## DATA EXTRACTS
────────

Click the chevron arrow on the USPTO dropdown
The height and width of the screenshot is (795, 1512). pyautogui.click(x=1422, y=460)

────────

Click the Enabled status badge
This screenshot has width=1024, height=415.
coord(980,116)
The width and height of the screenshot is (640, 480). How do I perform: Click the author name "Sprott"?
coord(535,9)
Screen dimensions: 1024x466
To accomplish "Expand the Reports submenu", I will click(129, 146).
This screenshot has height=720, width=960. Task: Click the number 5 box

────────

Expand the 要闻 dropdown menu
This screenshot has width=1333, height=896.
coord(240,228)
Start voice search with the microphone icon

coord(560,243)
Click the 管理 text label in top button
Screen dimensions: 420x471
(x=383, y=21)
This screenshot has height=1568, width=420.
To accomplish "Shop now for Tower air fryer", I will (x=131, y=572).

────────

## WORK TO BE COMPLETED
Once the line with "The width and" is found in the records above, print exactly that line and every line after it through the line with "This screenshot has height=720, width=960.".

## ANSWER FOR THIS EXERCISE
The width and height of the screenshot is (640, 480). How do I perform: Click the author name "Sprott"?
coord(535,9)
Screen dimensions: 1024x466
To accomplish "Expand the Reports submenu", I will click(129, 146).
This screenshot has height=720, width=960. Task: Click the number 5 box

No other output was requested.